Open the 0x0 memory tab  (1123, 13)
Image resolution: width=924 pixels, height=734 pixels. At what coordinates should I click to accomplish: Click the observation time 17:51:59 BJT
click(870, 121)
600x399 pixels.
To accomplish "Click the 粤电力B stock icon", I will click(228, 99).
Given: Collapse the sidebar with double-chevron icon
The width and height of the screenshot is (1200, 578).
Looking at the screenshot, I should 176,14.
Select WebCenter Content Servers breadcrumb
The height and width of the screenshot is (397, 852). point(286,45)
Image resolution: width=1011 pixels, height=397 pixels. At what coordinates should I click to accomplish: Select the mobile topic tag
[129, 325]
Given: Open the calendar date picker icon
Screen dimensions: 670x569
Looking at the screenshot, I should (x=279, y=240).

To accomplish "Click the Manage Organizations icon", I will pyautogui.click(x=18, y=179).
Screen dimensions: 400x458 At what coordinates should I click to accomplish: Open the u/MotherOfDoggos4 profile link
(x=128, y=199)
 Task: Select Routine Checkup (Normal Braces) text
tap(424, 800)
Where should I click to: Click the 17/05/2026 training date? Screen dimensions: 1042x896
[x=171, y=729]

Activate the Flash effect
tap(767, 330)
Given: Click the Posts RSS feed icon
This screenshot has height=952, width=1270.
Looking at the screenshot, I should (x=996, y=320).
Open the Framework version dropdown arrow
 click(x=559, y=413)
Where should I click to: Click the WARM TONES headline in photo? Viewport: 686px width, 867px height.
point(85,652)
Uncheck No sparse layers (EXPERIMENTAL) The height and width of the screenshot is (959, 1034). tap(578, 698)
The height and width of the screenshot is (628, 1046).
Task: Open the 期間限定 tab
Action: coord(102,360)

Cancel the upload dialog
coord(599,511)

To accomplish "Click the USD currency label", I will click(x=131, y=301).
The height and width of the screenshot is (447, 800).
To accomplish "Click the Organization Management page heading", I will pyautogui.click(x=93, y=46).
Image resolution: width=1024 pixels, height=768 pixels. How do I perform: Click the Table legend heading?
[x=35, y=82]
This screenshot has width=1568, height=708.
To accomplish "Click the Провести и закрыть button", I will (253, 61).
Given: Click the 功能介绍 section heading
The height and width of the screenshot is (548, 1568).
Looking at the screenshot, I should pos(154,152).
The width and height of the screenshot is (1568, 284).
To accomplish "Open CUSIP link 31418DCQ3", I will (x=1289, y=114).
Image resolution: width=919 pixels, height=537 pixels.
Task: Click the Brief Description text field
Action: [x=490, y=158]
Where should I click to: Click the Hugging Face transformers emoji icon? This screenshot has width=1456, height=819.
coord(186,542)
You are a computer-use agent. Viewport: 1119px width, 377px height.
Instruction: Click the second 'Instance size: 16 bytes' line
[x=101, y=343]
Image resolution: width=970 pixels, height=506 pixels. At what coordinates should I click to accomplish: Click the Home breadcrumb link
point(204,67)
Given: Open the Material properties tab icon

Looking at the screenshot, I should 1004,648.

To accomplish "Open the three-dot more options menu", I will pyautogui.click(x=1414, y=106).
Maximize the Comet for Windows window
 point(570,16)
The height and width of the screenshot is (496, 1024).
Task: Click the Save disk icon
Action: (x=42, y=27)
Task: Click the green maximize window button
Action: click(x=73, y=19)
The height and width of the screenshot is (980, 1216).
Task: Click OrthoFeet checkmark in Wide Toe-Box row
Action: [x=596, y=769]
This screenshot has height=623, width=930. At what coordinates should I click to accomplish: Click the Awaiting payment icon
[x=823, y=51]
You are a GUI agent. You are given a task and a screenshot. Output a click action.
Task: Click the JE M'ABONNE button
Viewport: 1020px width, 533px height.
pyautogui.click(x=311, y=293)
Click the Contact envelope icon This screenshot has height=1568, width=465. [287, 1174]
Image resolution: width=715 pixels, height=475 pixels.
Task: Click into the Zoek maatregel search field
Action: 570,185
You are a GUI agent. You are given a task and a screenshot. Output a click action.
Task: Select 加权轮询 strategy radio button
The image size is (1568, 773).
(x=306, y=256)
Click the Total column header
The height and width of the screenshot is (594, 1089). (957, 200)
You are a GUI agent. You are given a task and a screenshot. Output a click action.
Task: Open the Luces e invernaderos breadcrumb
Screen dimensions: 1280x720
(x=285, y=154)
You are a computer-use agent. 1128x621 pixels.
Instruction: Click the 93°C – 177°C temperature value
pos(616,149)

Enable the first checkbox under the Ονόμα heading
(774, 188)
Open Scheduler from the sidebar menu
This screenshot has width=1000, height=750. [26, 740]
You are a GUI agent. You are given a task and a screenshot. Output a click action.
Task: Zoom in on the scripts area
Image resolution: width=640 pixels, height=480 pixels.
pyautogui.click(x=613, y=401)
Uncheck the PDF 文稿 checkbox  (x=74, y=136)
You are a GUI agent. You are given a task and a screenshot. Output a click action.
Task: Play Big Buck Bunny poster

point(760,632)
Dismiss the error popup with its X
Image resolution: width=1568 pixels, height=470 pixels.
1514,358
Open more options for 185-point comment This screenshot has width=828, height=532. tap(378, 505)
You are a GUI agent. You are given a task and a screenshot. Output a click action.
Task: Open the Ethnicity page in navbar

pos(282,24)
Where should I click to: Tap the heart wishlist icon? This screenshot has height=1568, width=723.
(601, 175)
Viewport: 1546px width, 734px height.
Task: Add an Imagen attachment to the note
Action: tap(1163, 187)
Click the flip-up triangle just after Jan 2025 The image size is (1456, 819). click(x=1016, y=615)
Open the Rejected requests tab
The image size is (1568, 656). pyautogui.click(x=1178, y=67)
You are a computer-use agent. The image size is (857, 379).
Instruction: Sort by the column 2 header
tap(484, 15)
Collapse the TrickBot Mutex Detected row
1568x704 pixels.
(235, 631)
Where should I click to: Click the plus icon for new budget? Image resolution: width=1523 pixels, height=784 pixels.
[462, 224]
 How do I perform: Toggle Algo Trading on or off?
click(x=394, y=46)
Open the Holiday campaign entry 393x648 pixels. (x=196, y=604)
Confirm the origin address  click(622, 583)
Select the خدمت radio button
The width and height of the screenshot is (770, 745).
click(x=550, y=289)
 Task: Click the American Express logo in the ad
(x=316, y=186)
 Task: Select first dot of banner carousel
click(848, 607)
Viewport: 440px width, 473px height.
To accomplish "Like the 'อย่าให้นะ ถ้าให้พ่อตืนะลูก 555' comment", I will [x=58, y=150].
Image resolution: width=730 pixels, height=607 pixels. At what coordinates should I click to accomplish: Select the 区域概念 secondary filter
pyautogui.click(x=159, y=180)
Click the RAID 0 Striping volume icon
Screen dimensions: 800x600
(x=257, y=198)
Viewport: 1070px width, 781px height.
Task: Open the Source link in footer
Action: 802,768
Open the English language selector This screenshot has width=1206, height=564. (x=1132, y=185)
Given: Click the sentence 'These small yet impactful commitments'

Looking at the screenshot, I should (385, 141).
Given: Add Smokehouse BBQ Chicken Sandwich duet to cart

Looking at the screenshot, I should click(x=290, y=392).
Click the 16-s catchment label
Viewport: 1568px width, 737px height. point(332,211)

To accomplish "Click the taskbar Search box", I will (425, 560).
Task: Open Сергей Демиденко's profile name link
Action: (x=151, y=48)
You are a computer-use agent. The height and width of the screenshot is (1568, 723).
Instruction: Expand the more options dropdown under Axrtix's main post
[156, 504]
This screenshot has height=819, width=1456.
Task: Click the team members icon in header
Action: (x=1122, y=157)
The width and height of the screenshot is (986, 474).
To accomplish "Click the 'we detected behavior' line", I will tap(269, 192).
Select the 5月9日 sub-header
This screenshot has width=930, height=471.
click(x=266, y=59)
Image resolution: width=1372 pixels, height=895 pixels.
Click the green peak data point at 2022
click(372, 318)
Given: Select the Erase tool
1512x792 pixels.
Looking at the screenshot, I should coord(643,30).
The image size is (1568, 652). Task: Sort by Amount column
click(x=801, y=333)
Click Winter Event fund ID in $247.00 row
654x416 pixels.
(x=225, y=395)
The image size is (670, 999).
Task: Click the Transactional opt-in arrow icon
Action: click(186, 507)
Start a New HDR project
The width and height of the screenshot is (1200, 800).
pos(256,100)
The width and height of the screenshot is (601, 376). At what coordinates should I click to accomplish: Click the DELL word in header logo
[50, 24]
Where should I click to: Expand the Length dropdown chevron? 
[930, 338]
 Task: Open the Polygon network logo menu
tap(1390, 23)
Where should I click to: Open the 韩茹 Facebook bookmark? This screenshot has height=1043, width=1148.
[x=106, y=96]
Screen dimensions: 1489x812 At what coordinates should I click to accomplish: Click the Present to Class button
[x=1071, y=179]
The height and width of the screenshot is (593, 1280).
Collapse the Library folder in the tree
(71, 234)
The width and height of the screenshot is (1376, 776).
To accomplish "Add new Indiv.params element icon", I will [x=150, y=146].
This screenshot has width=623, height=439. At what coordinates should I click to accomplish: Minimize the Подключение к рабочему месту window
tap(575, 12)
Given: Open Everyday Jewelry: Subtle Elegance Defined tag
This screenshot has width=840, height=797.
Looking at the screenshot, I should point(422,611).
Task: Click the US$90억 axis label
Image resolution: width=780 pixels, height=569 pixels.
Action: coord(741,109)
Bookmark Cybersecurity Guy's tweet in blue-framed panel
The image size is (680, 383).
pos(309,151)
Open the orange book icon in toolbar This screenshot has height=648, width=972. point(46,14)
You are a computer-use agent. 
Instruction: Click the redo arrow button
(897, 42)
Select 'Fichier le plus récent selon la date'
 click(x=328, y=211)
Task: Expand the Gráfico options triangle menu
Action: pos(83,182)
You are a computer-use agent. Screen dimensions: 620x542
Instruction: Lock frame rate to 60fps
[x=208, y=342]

+++

■ **WORK REQUIRED**
Starting at the line containing "Image resolution: width=1372" and ending with the last of the lines, reproduce those lines with "Instruction" replaced by "Command" and everything else unchanged.

■ **ANSWER TO THIS EXERCISE**
Image resolution: width=1372 pixels, height=895 pixels.
Click the green peak data point at 2022
click(372, 318)
Given: Select the Erase tool
1512x792 pixels.
Looking at the screenshot, I should coord(643,30).
The image size is (1568, 652). Task: Sort by Amount column
click(x=801, y=333)
Click Winter Event fund ID in $247.00 row
654x416 pixels.
(x=225, y=395)
The image size is (670, 999).
Task: Click the Transactional opt-in arrow icon
Action: click(186, 507)
Start a New HDR project
The width and height of the screenshot is (1200, 800).
pos(256,100)
The width and height of the screenshot is (601, 376). At what coordinates should I click to accomplish: Click the DELL word in header logo
[50, 24]
Where should I click to: Expand the Length dropdown chevron? 
[930, 338]
 Task: Open the Polygon network logo menu
tap(1390, 23)
Where should I click to: Open the 韩茹 Facebook bookmark? This screenshot has height=1043, width=1148.
[x=106, y=96]
Screen dimensions: 1489x812 At what coordinates should I click to accomplish: Click the Present to Class button
[x=1071, y=179]
The height and width of the screenshot is (593, 1280).
Collapse the Library folder in the tree
(71, 234)
The width and height of the screenshot is (1376, 776).
To accomplish "Add new Indiv.params element icon", I will [x=150, y=146].
This screenshot has width=623, height=439. At what coordinates should I click to accomplish: Minimize the Подключение к рабочему месту window
tap(575, 12)
Given: Open Everyday Jewelry: Subtle Elegance Defined tag
This screenshot has width=840, height=797.
Looking at the screenshot, I should point(422,611).
Task: Click the US$90억 axis label
Image resolution: width=780 pixels, height=569 pixels.
Action: coord(741,109)
Bookmark Cybersecurity Guy's tweet in blue-framed panel
The image size is (680, 383).
pos(309,151)
Open the orange book icon in toolbar This screenshot has height=648, width=972. point(46,14)
You are a computer-use agent. 
Command: Click the redo arrow button
(897, 42)
Select 'Fichier le plus récent selon la date'
 click(x=328, y=211)
Task: Expand the Gráfico options triangle menu
Action: pos(83,182)
You are a computer-use agent. Screen dimensions: 620x542
Command: Lock frame rate to 60fps
[x=208, y=342]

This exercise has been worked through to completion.